The Relationship Between QRIS Ratings and Observed Program Quality in California

Hawkinson, Laura E.; Hawkinson, Laura E.

Background

Research shows that children who attend high quality early childhood education (ECE) programs have cognitive and behavioral advantages at school entry and beyond. In response to this evidence, states and counties have developed Quality Rating and Improvement Systems (QRIS) to rate ECE programs, with the goal of documenting and improving the quality of care available to children. The methods used to calculate ratings vary widely across QRISs. Previous research has found that the QRIS ratings received by programs are highly sensitive to the method used to calculate ratings. However, consensus is lacking on the best way to calculate ratings in order to successfully differentiate program quality, and also on the specific aspects of quality that should be included in QRISs.

Method

This paper aims to address this gap, by comparing the relationship between QRIS ratings and observed quality measures using alternative rating calculation approaches. The sample includes 134 - 140 centers that participated in the independent evaluation of California’s Race to the Top–Early Learning Challenge QRIS. First, we examine the relationship between California’s QRIS ratings and scores on two other valid measures of program quality collected for the study: the Classroom Assessment Scoring System (CLASS) and the Program Quality Assessment (PQA). Next, we use data collected for the QRIS to simulate ratings using alternative calculation methods. We examine the relationship between each alternative rating and scores on the CLASS and PQA, and compare the results across rating approaches. All ratings are based on center scores on a scale of 1 to 5 in each of seven domains. The rating methods examined in the study include:

California’s current approach, determined by the sum of points earned on each domain;
Block ratings that require programs to meet minimum standards (or “blocks”) in each domain; and
Average score ratings, determined by averaging the points earned on each domain and rounding to the nearest whole number.

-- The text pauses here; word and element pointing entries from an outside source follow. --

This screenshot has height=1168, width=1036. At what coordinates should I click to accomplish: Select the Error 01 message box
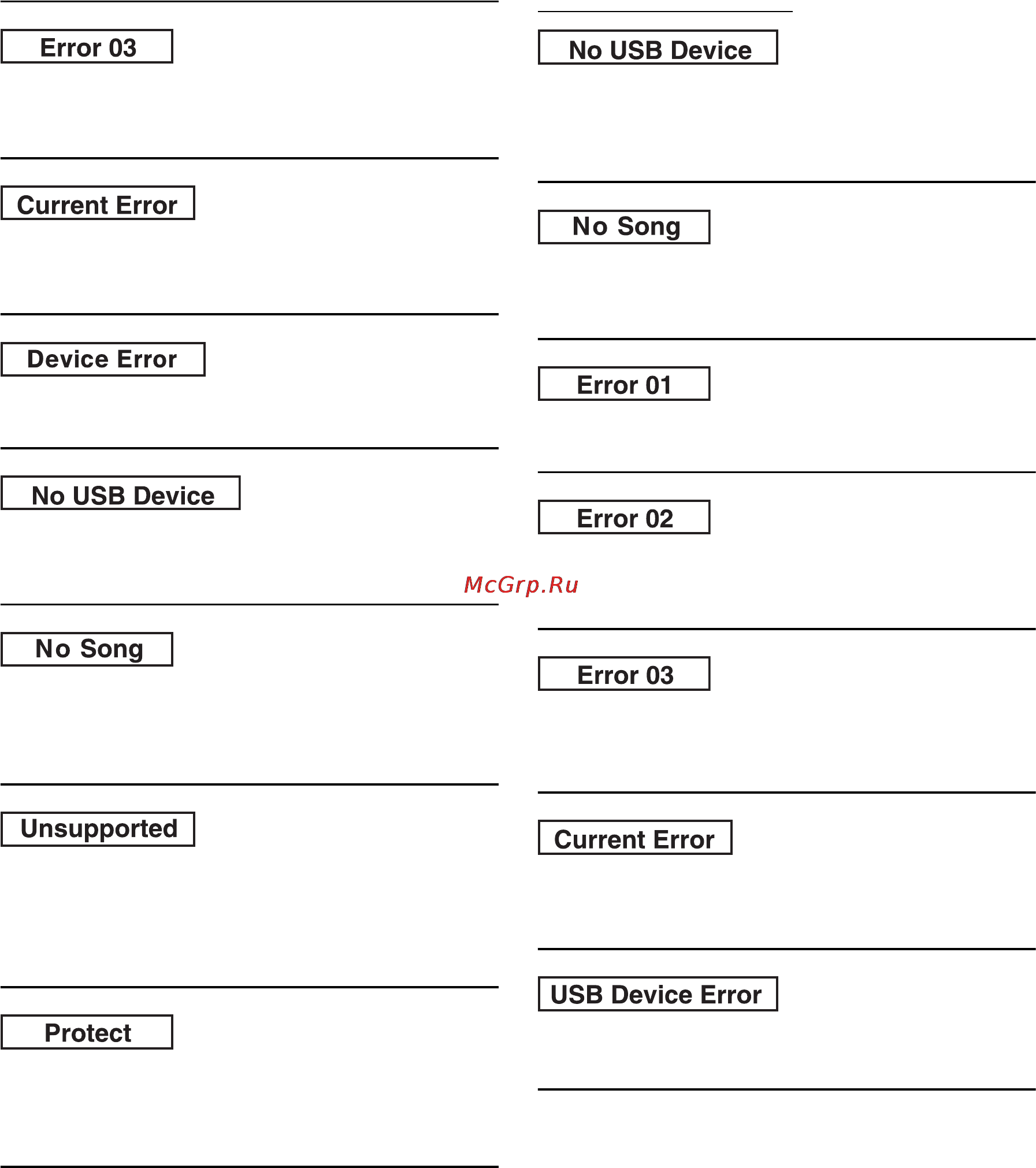624,384
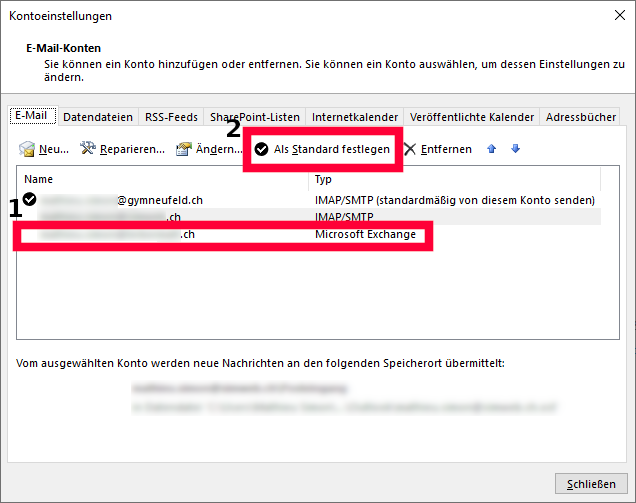Click the checkmark icon of Als Standard festlegen
The image size is (636, 503).
261,149
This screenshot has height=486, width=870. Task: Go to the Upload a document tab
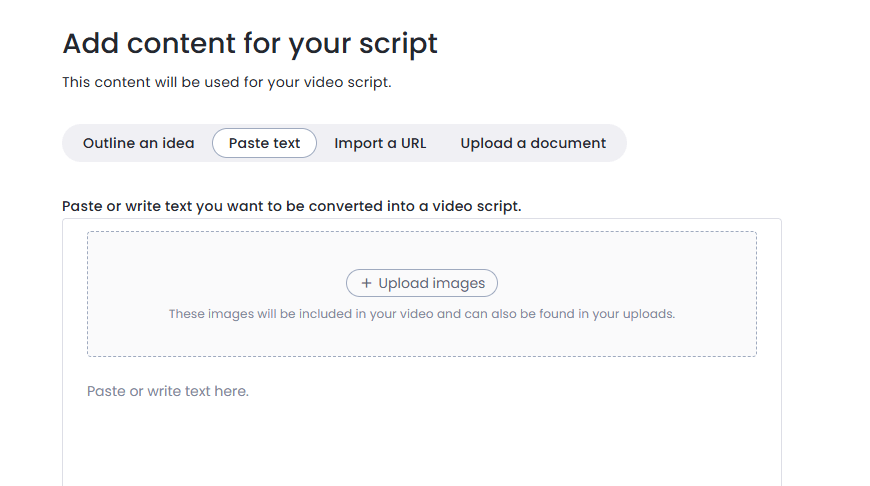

We also examine the relationship between each domain and scores on the CLASS and PQA.

Results

The distribution of rating levels varies by rating approach. The average score ratings were quite similar to California’s current approach; only 9% of centers had different ratings and all were higher with average score ratings. The largest changes occur in the block ratings; 93 percent of centers have lower ratings with blocks than in California’s current approach.

Average score ratings are somewhat more effective than California’s current approach at differentiating centers by CLASS and PQA classroom observation scores. Ratings using blocks are less effective than California’s current approach or average score ratings at differentiating centers by CLASS scores, but more effective at differentiating centers by PQA scores.

Among the seven domain scores, only the two based on classroom environment and interactions were associated with CLASS and PQA scores. Other domains based on more structural aspects of quality were not predictive of CLASS and PQA scores. We discuss possible ways to adjust the QRIS ratings to better predict observed quality, limitations of the study, and policy implications.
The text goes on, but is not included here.